**EXERCISE GOAL:** Every line of the data must be copied exactly.

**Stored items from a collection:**
=== Begin Enclosure ===
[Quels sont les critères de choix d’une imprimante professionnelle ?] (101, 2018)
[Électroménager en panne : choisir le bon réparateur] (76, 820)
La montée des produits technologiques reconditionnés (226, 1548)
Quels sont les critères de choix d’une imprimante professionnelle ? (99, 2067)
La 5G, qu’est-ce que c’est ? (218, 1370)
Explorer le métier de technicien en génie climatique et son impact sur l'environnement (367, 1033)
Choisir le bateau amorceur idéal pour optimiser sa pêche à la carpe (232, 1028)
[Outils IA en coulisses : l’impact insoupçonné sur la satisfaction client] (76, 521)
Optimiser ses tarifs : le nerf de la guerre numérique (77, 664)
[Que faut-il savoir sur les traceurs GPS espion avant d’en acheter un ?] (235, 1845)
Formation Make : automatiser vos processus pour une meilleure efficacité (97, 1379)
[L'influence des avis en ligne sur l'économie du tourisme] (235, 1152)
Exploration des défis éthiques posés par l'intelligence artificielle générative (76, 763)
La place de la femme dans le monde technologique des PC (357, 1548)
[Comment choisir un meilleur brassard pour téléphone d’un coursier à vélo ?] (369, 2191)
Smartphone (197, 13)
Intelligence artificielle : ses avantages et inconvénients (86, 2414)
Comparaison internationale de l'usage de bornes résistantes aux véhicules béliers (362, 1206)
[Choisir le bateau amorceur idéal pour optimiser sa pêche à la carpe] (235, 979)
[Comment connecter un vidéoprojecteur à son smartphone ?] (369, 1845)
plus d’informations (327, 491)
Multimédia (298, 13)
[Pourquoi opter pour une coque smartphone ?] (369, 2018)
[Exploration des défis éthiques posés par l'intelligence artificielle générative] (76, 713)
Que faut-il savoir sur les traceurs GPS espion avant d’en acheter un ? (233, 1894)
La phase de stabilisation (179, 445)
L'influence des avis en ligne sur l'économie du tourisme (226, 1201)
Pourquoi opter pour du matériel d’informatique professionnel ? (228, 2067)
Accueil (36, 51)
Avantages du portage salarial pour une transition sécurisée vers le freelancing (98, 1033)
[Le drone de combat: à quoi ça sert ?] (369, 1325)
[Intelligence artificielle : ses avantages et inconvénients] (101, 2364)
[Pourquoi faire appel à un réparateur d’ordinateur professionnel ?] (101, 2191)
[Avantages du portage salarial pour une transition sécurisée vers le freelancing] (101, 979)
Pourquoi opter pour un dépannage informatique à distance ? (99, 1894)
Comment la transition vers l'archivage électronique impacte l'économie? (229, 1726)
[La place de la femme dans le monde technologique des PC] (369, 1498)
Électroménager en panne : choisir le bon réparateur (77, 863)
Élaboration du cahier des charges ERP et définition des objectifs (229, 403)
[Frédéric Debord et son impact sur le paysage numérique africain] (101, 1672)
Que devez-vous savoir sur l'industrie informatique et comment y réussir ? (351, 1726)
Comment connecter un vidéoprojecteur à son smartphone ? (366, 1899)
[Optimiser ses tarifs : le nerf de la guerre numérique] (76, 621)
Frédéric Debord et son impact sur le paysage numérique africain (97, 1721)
=== End Enclosure ===
**EXPECTED ANSWER:**
[Quels sont les critères de choix d’une imprimante professionnelle ?] (101, 2018)
[Électroménager en panne : choisir le bon réparateur] (76, 820)
La montée des produits technologiques reconditionnés (226, 1548)
Quels sont les critères de choix d’une imprimante professionnelle ? (99, 2067)
La 5G, qu’est-ce que c’est ? (218, 1370)
Explorer le métier de technicien en génie climatique et son impact sur l'environnement (367, 1033)
Choisir le bateau amorceur idéal pour optimiser sa pêche à la carpe (232, 1028)
[Outils IA en coulisses : l’impact insoupçonné sur la satisfaction client] (76, 521)
Optimiser ses tarifs : le nerf de la guerre numérique (77, 664)
[Que faut-il savoir sur les traceurs GPS espion avant d’en acheter un ?] (235, 1845)
Formation Make : automatiser vos processus pour une meilleure efficacité (97, 1379)
[L'influence des avis en ligne sur l'économie du tourisme] (235, 1152)
Exploration des défis éthiques posés par l'intelligence artificielle générative (76, 763)
La place de la femme dans le monde technologique des PC (357, 1548)
[Comment choisir un meilleur brassard pour téléphone d’un coursier à vélo ?] (369, 2191)
Smartphone (197, 13)
Intelligence artificielle : ses avantages et inconvénients (86, 2414)
Comparaison internationale de l'usage de bornes résistantes aux véhicules béliers (362, 1206)
[Choisir le bateau amorceur idéal pour optimiser sa pêche à la carpe] (235, 979)
[Comment connecter un vidéoprojecteur à son smartphone ?] (369, 1845)
plus d’informations (327, 491)
Multimédia (298, 13)
[Pourquoi opter pour une coque smartphone ?] (369, 2018)
[Exploration des défis éthiques posés par l'intelligence artificielle générative] (76, 713)
Que faut-il savoir sur les traceurs GPS espion avant d’en acheter un ? (233, 1894)
La phase de stabilisation (179, 445)
L'influence des avis en ligne sur l'économie du tourisme (226, 1201)
Pourquoi opter pour du matériel d’informatique professionnel ? (228, 2067)
Accueil (36, 51)
Avantages du portage salarial pour une transition sécurisée vers le freelancing (98, 1033)
[Le drone de combat: à quoi ça sert ?] (369, 1325)
[Intelligence artificielle : ses avantages et inconvénients] (101, 2364)
[Pourquoi faire appel à un réparateur d’ordinateur professionnel ?] (101, 2191)
[Avantages du portage salarial pour une transition sécurisée vers le freelancing] (101, 979)
Pourquoi opter pour un dépannage informatique à distance ? (99, 1894)
Comment la transition vers l'archivage électronique impacte l'économie? (229, 1726)
[La place de la femme dans le monde technologique des PC] (369, 1498)
Électroménager en panne : choisir le bon réparateur (77, 863)
Élaboration du cahier des charges ERP et définition des objectifs (229, 403)
[Frédéric Debord et son impact sur le paysage numérique africain] (101, 1672)
Que devez-vous savoir sur l'industrie informatique et comment y réussir ? (351, 1726)
Comment connecter un vidéoprojecteur à son smartphone ? (366, 1899)
[Optimiser ses tarifs : le nerf de la guerre numérique] (76, 621)
Frédéric Debord et son impact sur le paysage numérique africain (97, 1721)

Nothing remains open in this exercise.